CIFAR-10 dataset files contain image data and labels in a format that is not immediately suitable for analysis with Spark. You need to transform this data into a format that can be used to create a DataFrame in Spark. Below is the starter function to load a CIFAR-10 batch file into a list of tuples, which will be parallelized into an RDD and then converted into a DataFrame. Add line by line comments in the provided code to explain the transformation process, particularly focusing on image reshaping and serialization.

In [None]:
from PIL import Image
import io
import numpy as np

def load_cifar10_batch(file):
    """
    Loads a CIFAR-10 batch file and returns a list of tuples containing image data and labels.
    Args:
    - file (str): Path to the CIFAR-10 batch file.
    Returns:
    - list: A list of tuples, where each tuple contains (image_data, label).
    """
    batch = unpickle(file)
    data = batch[b'data']
    labels = batch[b'labels']
    images_and_labels = []

    # TODO: Comment the following code
    for i in range(len(data)):
        image_array = data[i]
        image_array_reshaped = image_array.reshape(3, 32, 32).transpose(1, 2, 0)
        image = Image.fromarray(image_array_reshaped)
        img_byte_arr = io.BytesIO()
        image.save(img_byte_arr, format='PNG')
        image_bytes = img_byte_arr.getvalue()
        images_and_labels.append((image_bytes, labels[i]))
    
    return images_and_labels

## Data Preparation

DataFrames provide a convenient and efficient way to handle structured data in Spark. You will now take the data loaded from CIFAR-10 files, parallelize it using RDDs (Resilient Distributed Datasets), and then convert these RDDs into DataFrames. This process must handle multiple batches of data to form a comprehensive dataset.

In [None]:
from pyspark.sql import Row

# Function to create a DataFrame from a single batch file
def create_dataframe_from_batch(file):
    images_and_labels = load_cifar10_batch(file)
    rdd = spark.sparkContext.parallelize(images_and_labels)
    row_rdd = rdd.map(lambda x: Row(image_data=x[0], label=x[1]))
    df = spark.createDataFrame(row_rdd)
    return df

# Load and combine multiple batches
df = None
for batch_file in batch_files:
    batch_df = create_dataframe_from_batch(batch_file)
    if df is None:
        df = batch_df
    else:
        df = df.union(batch_df)


4. What does the `parallelize` method do, and why is it important in Spark?
5. How does the `union` method help in combining data from different sources?
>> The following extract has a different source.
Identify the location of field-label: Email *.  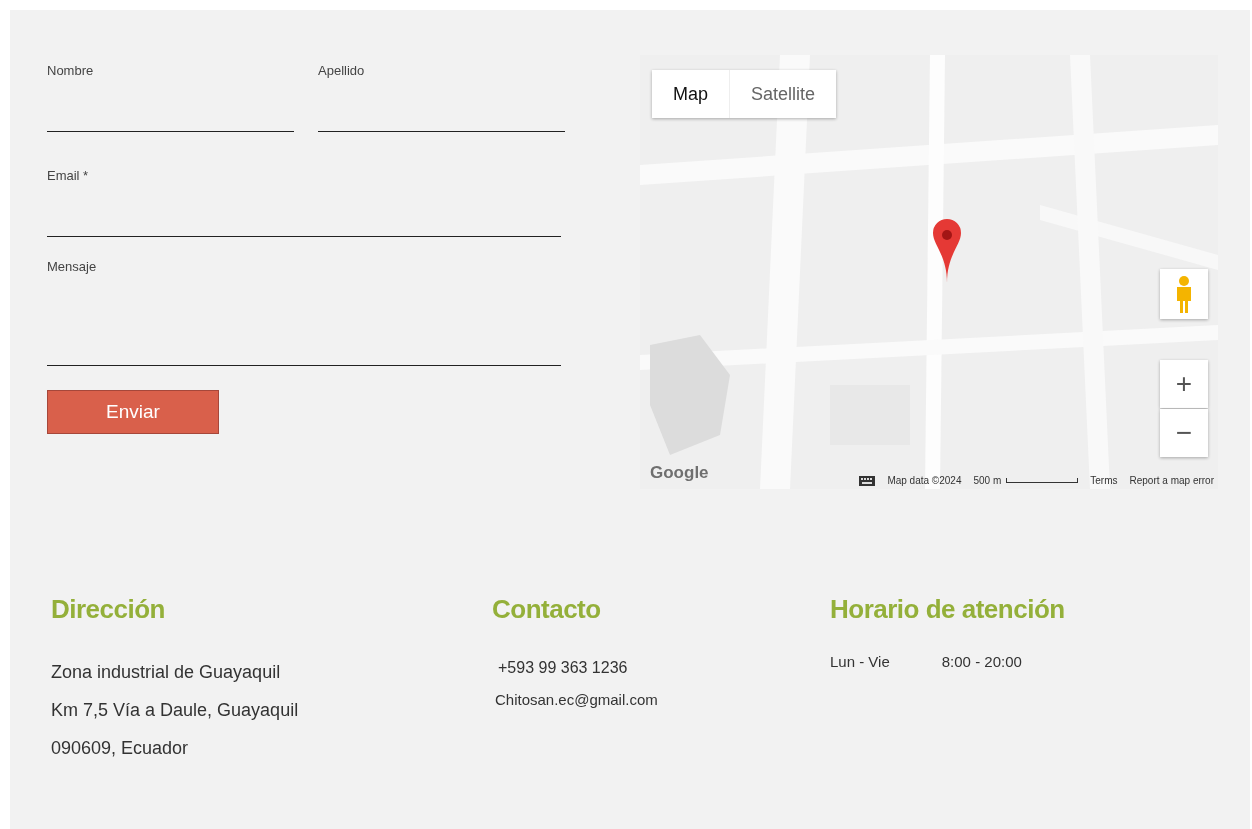
(68, 176).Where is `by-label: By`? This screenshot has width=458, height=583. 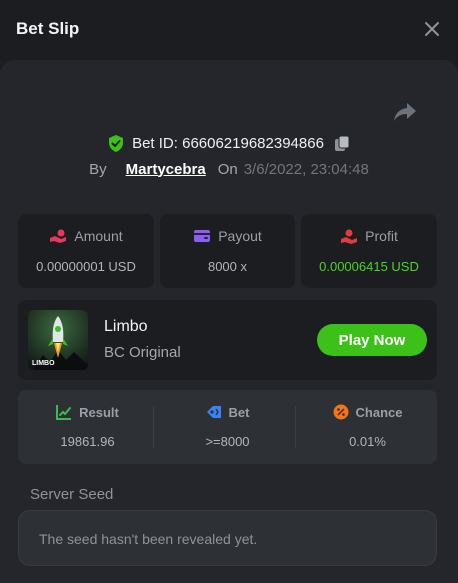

In machine learning, features need to be numeric and typically normalized. The images in the CIFAR-10 dataset are in byte format and must be converted into a usable form for machine learning models. This task involves writing a UDF that converts the image byte data into a dense vector of normalized pixel values.

In [None]:
from pyspark.sql.functions import udf
from pyspark.ml.linalg import Vectors, VectorUDT
import numpy as np

def convert_bytes_to_vector(image_bytes):
    image = Image.open(io.BytesIO(image_bytes))
    array = np.array(image).flatten().astype(float) / 255.0
    return Vectors.dense(array)

convert_udf = udf(convert_bytes_to_vector, VectorUDT())

# Apply UDF to the DataFrame
df = df.withColumn("features", convert_udf("image_data"))


6. Why is it necessary to normalize the pixel values in image processing?
7. What are the benefits of using UDFs in Spark?